Da immer nur ein Kopf arbeitet sollte die Perfomance bei einer 3 Platter HD mit 6 Köpfen eigentlich sogar die sechsfache Leistung erreichen.

Gott zum Gruße


----------



## DanielX (12. Mai 2009)

Das ganze hab ich mir auch schonmal überlegt und ich denke es wäre dann wohl eher Möglich indem man in der Festplatte anstatt einenen Laufwerksarm zwei oder mehr verbauen würde.




			Dieser Inhalt steht nur eingeloggten Mitgliedern zur Verfügung.
        



MfG DanielX


----------



## ruyven_macaran (12. Mai 2009)

Olstyle schrieb:


> Warum muss ich mich deswegen mit den tiefsten Innereien einer HDD auskennen?



Hmmmm.... *neue Regeln, heute das Forum, morgen die Weltherrschaft* 



> Mir ist aber zumindest so viel bekannt dass eine Festplatte aus bis zu drei(oder sogar vier in Hitachis erster 1gb Platte?!) Datenscheiben, den sogenannten Platter besteht welche logischerweise jede einen einzelnen Lese/Schreibkopf haben (müssten).

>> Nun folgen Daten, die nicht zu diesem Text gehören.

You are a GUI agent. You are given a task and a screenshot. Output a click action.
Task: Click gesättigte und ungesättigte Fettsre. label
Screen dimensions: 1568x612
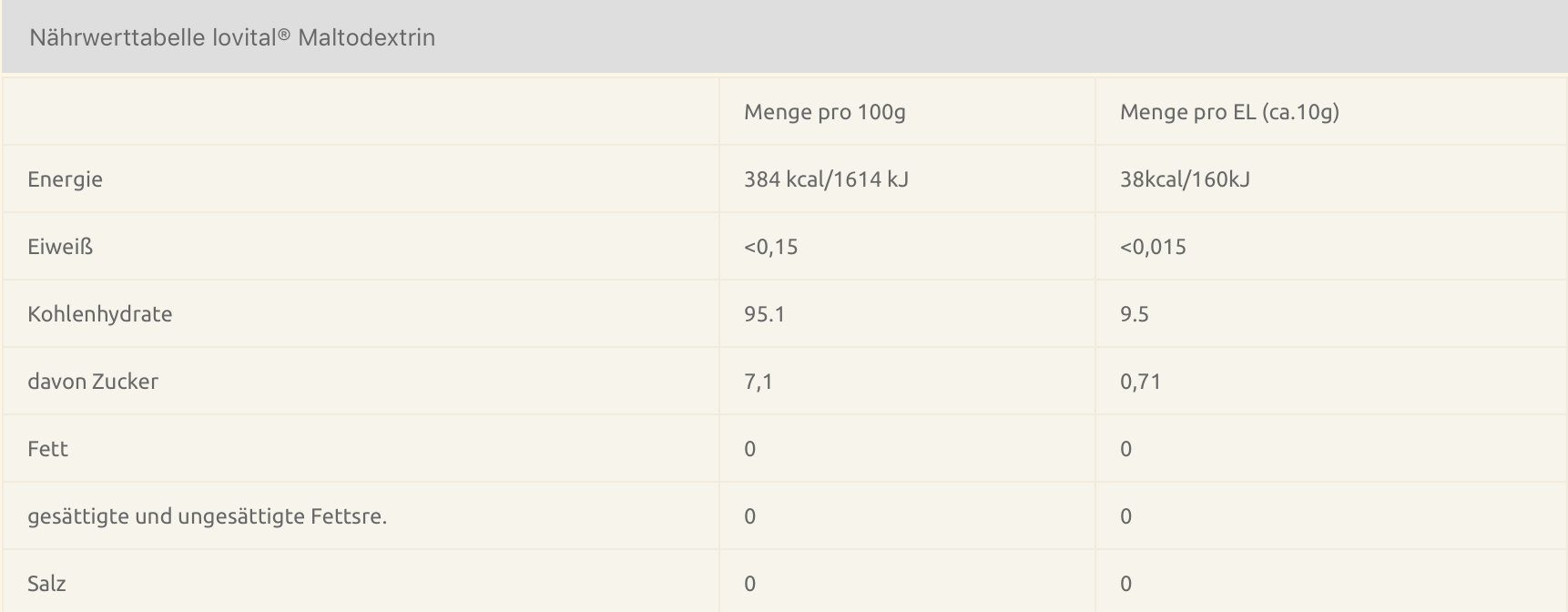(x=207, y=516)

Hitachi hat sogar 5 Platter-Modelle gebaut. 10 Seiten sollten genug für ein Raid 6 mit zwei redundanten Platten und 8 facher Performance sein 



> Aber warum dann nicht wenigstens eine Platte mit zwei komplett autarken Plattern bauen? Das sollte durchaus im Bereich des möglichen liegen(wenn ich meine Single-Platter HDD neben eine "Fullsize" 3,5Zoll Platte lege sehe ich da noch gut Platz für sowas)?

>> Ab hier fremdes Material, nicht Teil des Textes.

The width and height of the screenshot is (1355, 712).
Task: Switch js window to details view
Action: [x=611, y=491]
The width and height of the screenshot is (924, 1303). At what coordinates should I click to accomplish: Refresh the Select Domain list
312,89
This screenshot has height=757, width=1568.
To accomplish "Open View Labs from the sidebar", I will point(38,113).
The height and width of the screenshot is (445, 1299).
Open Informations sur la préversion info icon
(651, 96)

Leg mal ne 2,5" HDD (die auch schon min. 2 Platter haben) daneben...
Ich frag mich sogar, warum man auch im High-End Bereich nur eine Lese/Schreib-Einheit nimmt. Gerade bei den Modellen, die 3,5" Gehäuse aber 3" oder gar nur 2,5" Platter verwenden, wäre auf der gegenüberliegenden Seite Platz für eine zweite Einheit, die dann nicht nur die Transferleistung, sondern auch die Zugriffszeit verbessern.
Extremfall: 2 Spindeln a 4 Platter a 2 Seiten a 2 Köpfe. Das heißt 32 Köpfe können parallel lesen, bei guter Koordination auch parallel schreiben und bei 10000rpm dauert es im Schnitt nur 1,5ms, bis ein Abschnitt an einem Kopf vorbeikommt und da es ja auch 15k Platten gibt, müsste das auch nutzbar sein. Zugegeben: Selbst bei 2,5" Plattern (die aufgrund der Zugriffszeit weiterhin wünschenswert sind) würde dieses Monstrum die Grundfläche eines 5,25" Gehäuses füllen. Aber selbst mit leicht reduzierter Speicherdichte (-> niedrigere Zugriffszeit) käme es bequem auf nen Terabyte und hätte Transferraten in einer Größenordnung von 4-5 GiB/s und eine Schreib-Zugriffszeit von ggf. <2ms. 
SSD? Why?

und das ist mit existierender Technik. Eine weitere Frage, die ich mir schon sehr lange stelle: Wäre es heutzutage nicht möglich, bei weiterhin akzeptablen Datendichten (zu hohe sind eh kaum zu füllen und gehen zu lasten der Zugriffszeit) und somit Plattengrößen den Schreib-/Lesekopf soweit von der Oberfläche zu entfernen, dass er kein Luftkissen mehr braucht?
Dann könnte man die Platte nämlich im Vakuum und Drehzahlen von 30, 40, 50+k arbeiten lassen... (und das bei einer guten Entkopplung der Lager nahezu geräuschlos)



INU.ID schrieb:


> Kann sein das ich jetzt gerade einen Denkfehler habe, aber so wie ich das sehe ist es gar nicht nötig die Köpfe einzeln ansteuern können zu müssen.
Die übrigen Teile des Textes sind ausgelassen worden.